Nel cuore di Perugia il primo capitolo di un lavoro fotografico che documenta il festival nella sua parte più nascosta, quella che normalmente rimane invisibile agli occhi del pubblico
Aprirà le porte al pubblico in occasione del decimo anniversario di Suoni Controvento, dal 2 al 14 luglio, negli spazi dell’ex Chiesa della Misericordia di Perugia, la mostra fotografica “Oltre il Palco. Chi. Come. Suoni Controvento”, un progetto di Emanuele Pontani e Federico Ventriglia dedicato al racconto dell’universo umano, organizzativo e logistico che rende possibile la realizzazione del festival.
La mostra rappresenta il primo capitolo di un lavoro fotografico di lungo periodo, tuttora in corso, nato con l’obiettivo di documentare ciò che normalmente rimane invisibile agli occhi del pubblico: le persone, i gesti, le competenze e le relazioni che permettono a un grande festival diffuso nel territorio di prendere forma. Nel corso degli ultimi tre anni, gli autori hanno seguito da vicino Suoni Controvento, scegliendo di rivolgere il proprio sguardo non agli spettacoli e agli artisti, ma a tutto ciò che avviene prima, durante e dopo gli eventi: il lavoro silenzioso che ne costituisce la struttura portante.
Attraverso una selezione di immagini realizzate tra il 2023 e il 2025, il percorso espositivo restituisce il valore di un impegno collettivo che si sviluppa lontano dai riflettori: tecnici, volontari, operatori, allestimenti, trasferimenti, attese, momenti di condivisione e di costruzione.

Le fotografie offrono uno sguardo inedito sul festival, mettendo in evidenza il legame tra cultura, paesaggio e comunità che caratterizza l’identità di Suoni Controvento. Un percorso che pone al centro le persone e i processi che consentono alla manifestazione di prendere vita in contesti naturalistici e culturali di straordinario valore, nel rispetto dei principi di sostenibilità e valorizzazione del territorio che da sempre la contraddistinguono.

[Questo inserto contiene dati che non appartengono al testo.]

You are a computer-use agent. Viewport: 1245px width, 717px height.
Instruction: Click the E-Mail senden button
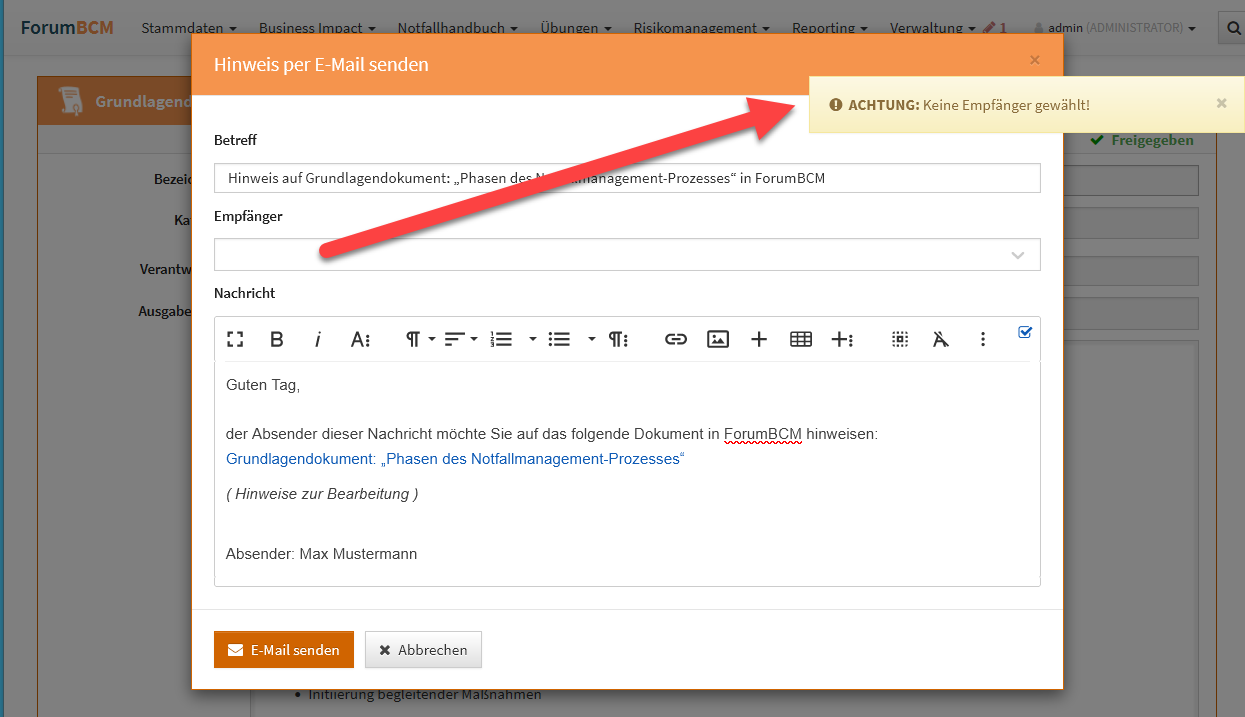point(283,649)
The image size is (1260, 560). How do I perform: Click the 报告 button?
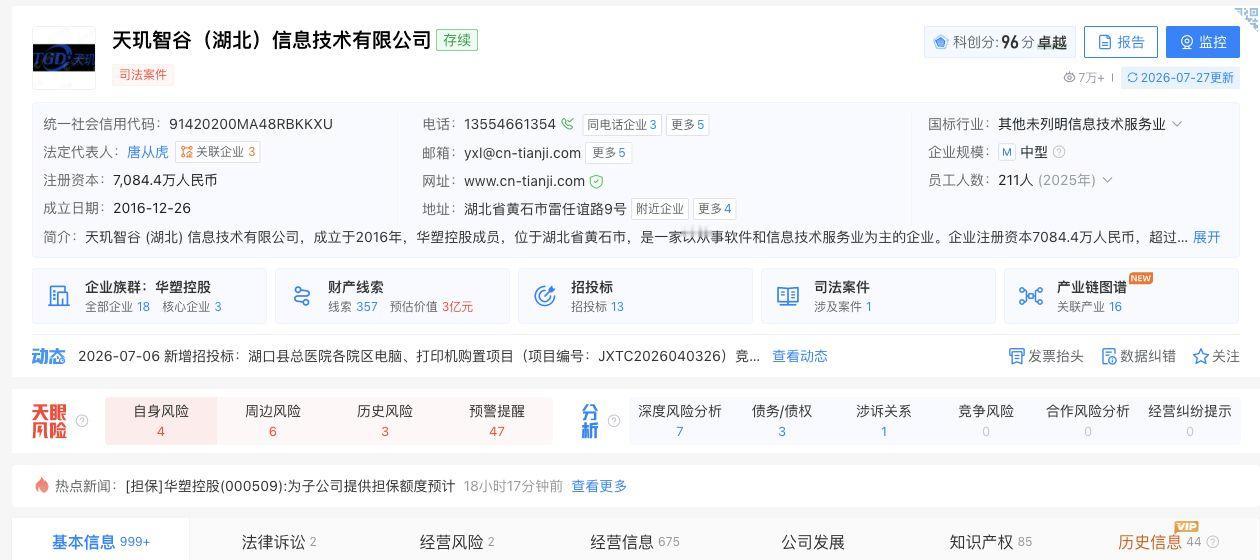tap(1120, 42)
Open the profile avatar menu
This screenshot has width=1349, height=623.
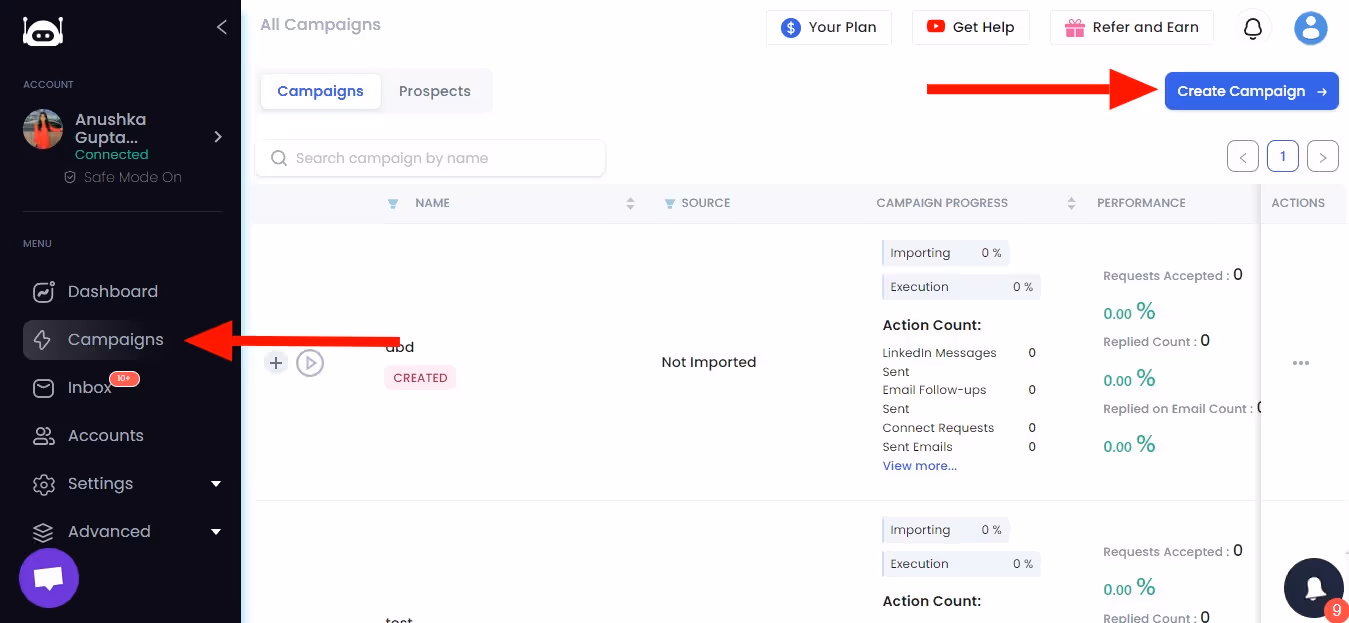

“Oltre il palco” segna l’avvio di una narrazione destinata a proseguire negli anni, con l’intento di costruire una memoria visiva di una delle esperienze culturali più significative dell’Umbria contemporanea e, al tempo stesso, restituire dignità e visibilità a quel lavoro spesso invisibile che rende possibili i grandi eventi a cui siamo abituati ad assistere.
Orari di apertura: tutti i giorni dalle 10 alle 24.
La mostra è realizzata in collaborazione con Aucma con il sostegno di Mic – direzione generale spettacolo, Regione Umbria, Comune di Perugia, Fondazione Perugia; con il patrocinio di Provincia di Perugia, Comune di Perugia, Camera di commercio dell’Umbria.